USB uses a differential transmission pair for data. This is encoded using NRZI and is bit stuffed to ensure adequate transitions in the data stream. On low and full speed devices, a differential ‘1’ is transmitted by pulling D+ over 2.8V with a 15K ohm resistor pulled to ground and D- under 0.3V with a 1.5K ohm resistor pulled to 3.6V. A differential ‘0’ on the other hand is a D- greater than 2.8V and a D+ less than 0.3V with the same appropriate pull down/up resistors.

You need to connect scope ground to USB ground. Otherwise you're killing one of the signals and the differential receiver will not detect the required phase reversal.

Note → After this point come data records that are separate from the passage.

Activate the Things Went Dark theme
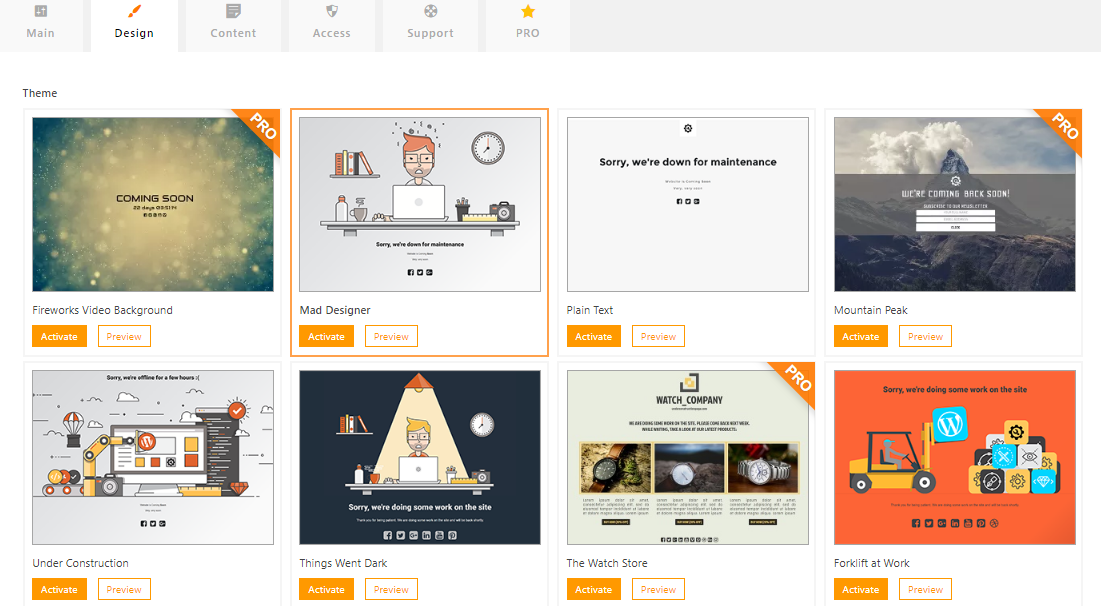The width and height of the screenshot is (1101, 606). pos(326,590)
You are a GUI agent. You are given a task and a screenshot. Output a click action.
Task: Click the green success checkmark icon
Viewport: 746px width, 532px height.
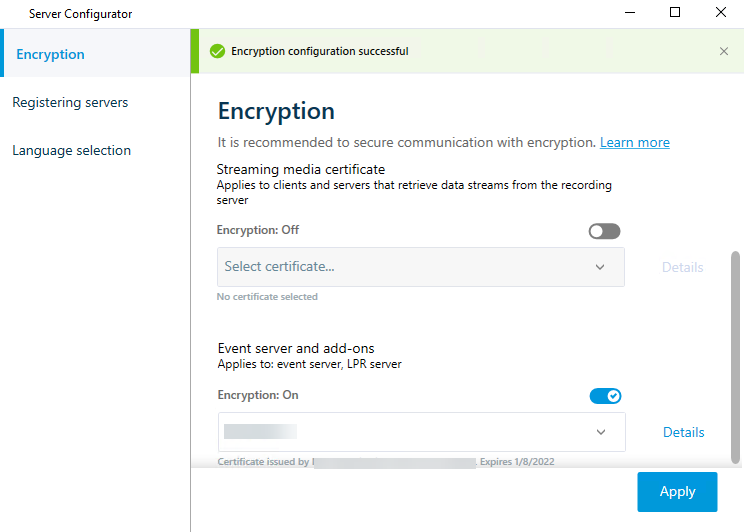217,51
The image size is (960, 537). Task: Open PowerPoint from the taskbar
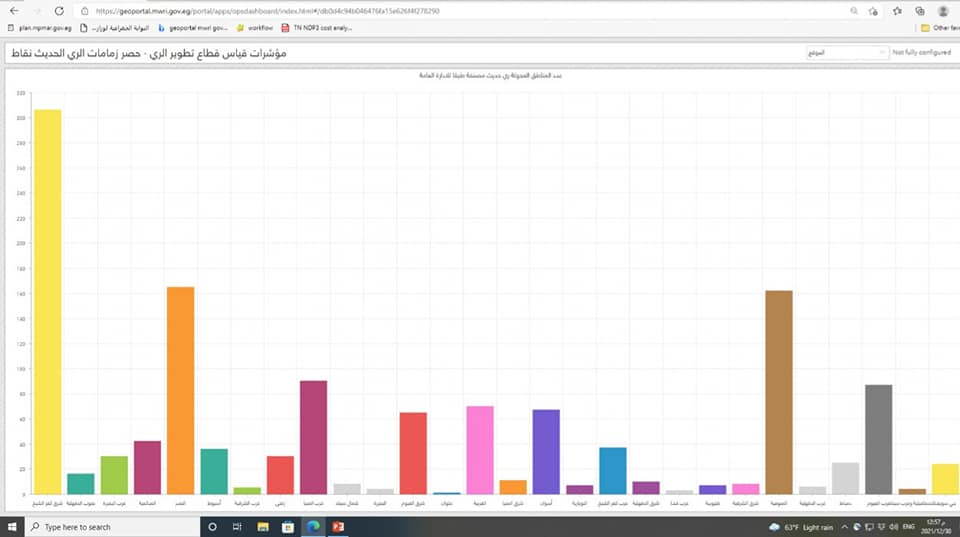[339, 526]
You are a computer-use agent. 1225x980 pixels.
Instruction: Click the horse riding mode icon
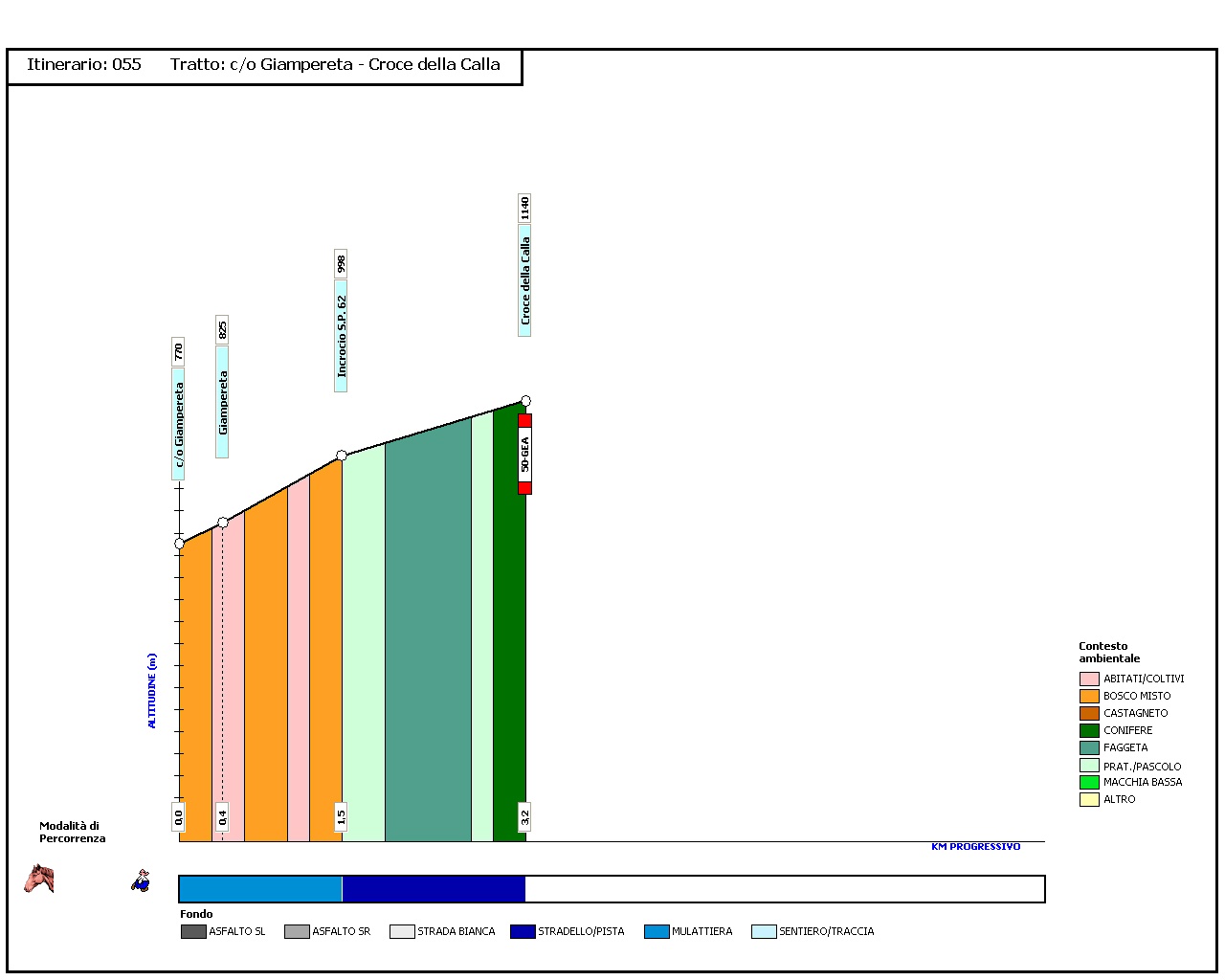tap(39, 879)
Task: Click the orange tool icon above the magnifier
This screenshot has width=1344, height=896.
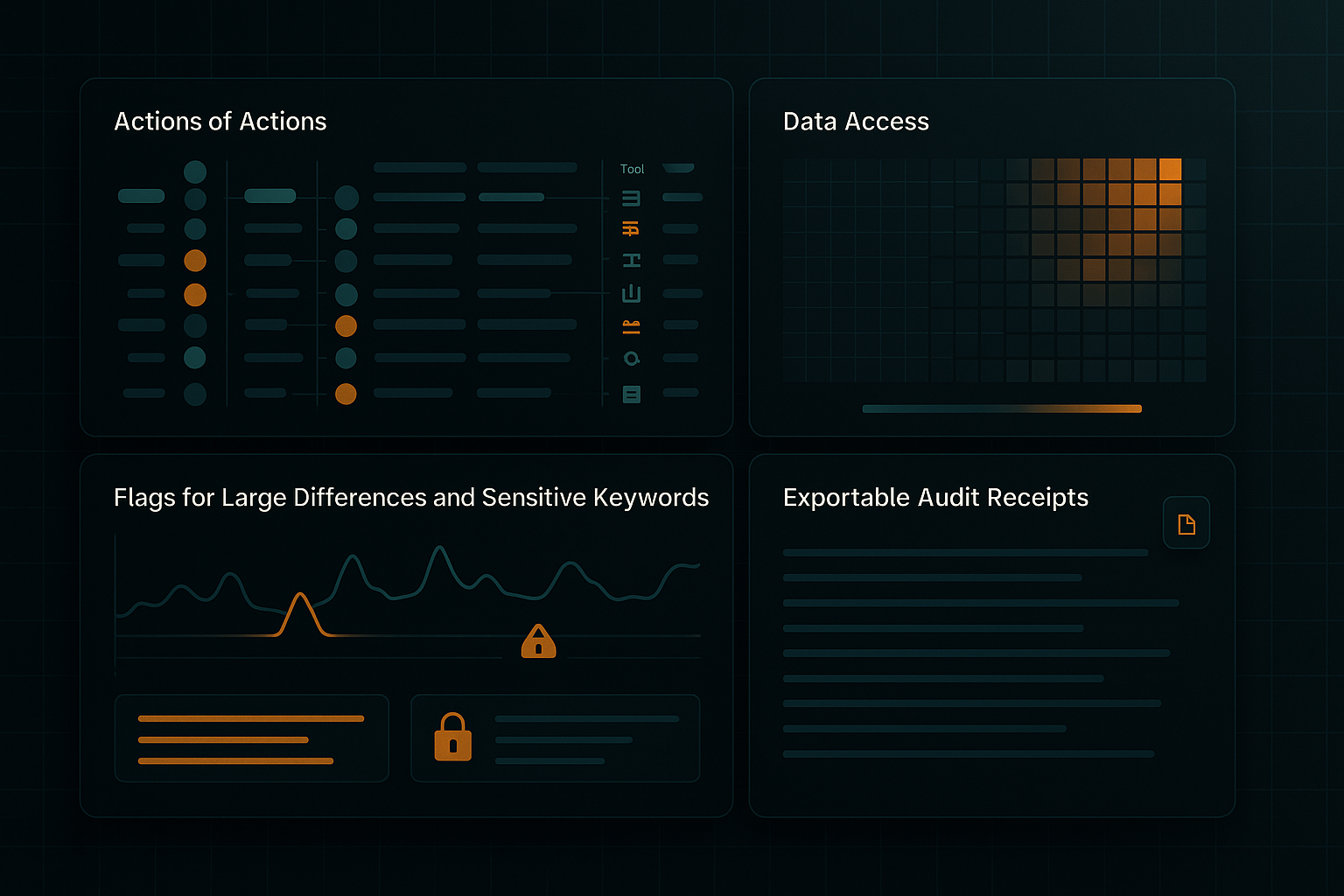Action: pyautogui.click(x=631, y=327)
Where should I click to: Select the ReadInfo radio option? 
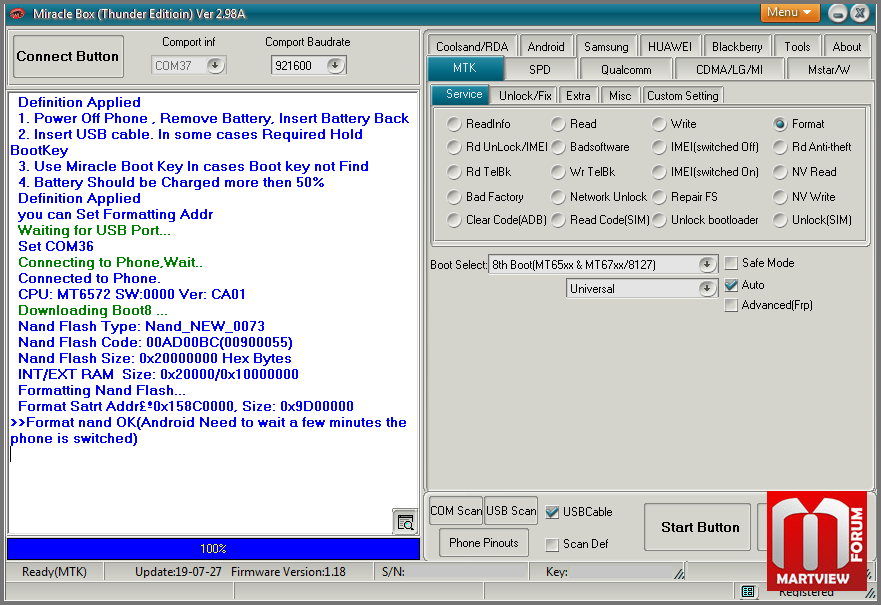[x=454, y=124]
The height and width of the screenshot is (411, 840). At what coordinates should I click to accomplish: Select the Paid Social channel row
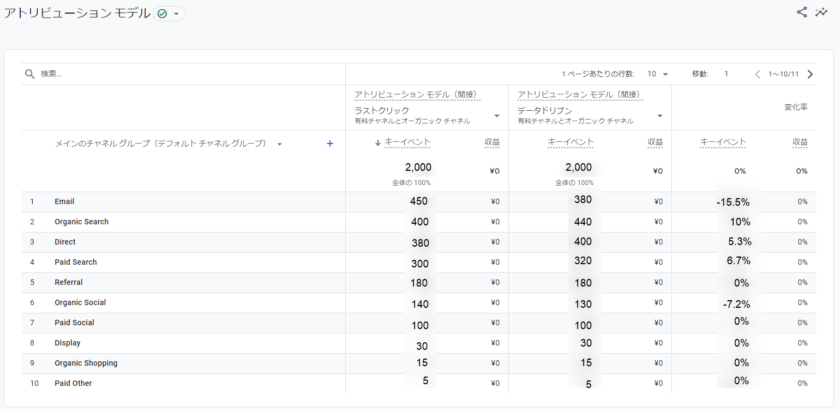pyautogui.click(x=75, y=323)
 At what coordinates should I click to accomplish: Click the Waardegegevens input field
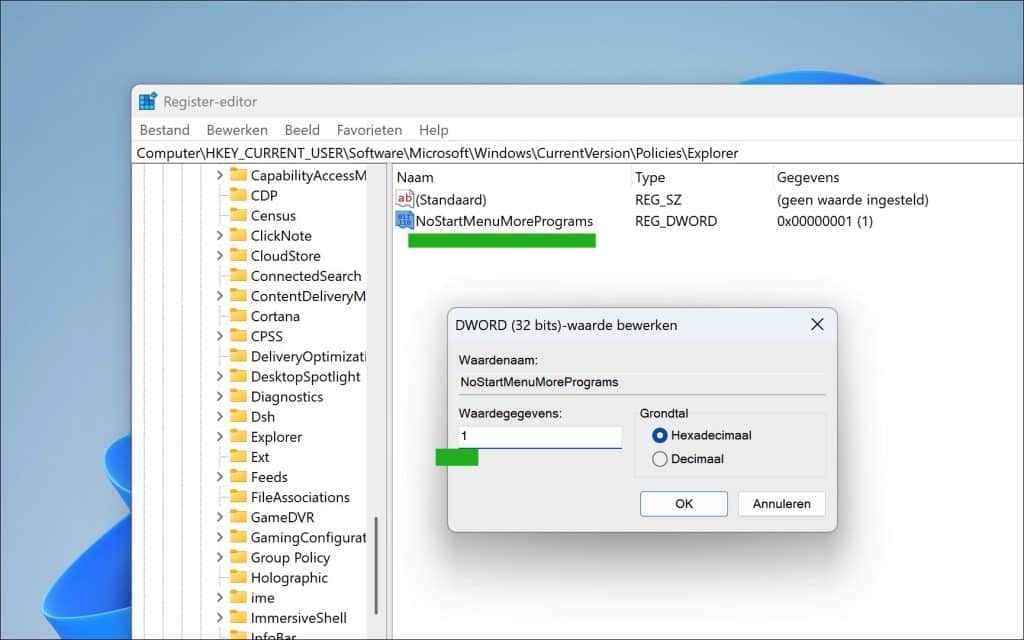click(x=538, y=436)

With scope connected to ground a single channel scope can monitor either D+ or D-. A dual channel scope can monitor both and you should see the phase inversion when data is transmitted.

• Note that I tried monitoring the data lines with respect to USB ground, but I did not obtain a signal that looked digital (or that the oscilloscope could decode as USB). – Diomidis Spinellis Dec 13 '15 at 9:30
• Did you select DC coupling for the 'scope? – Chu Dec 13 '15 at 10:03

Please see this very useful explanation why USB D- is not a GND. If you want to probe USB data pairs; you need to connect your scope between GND and USB D- and/or D+.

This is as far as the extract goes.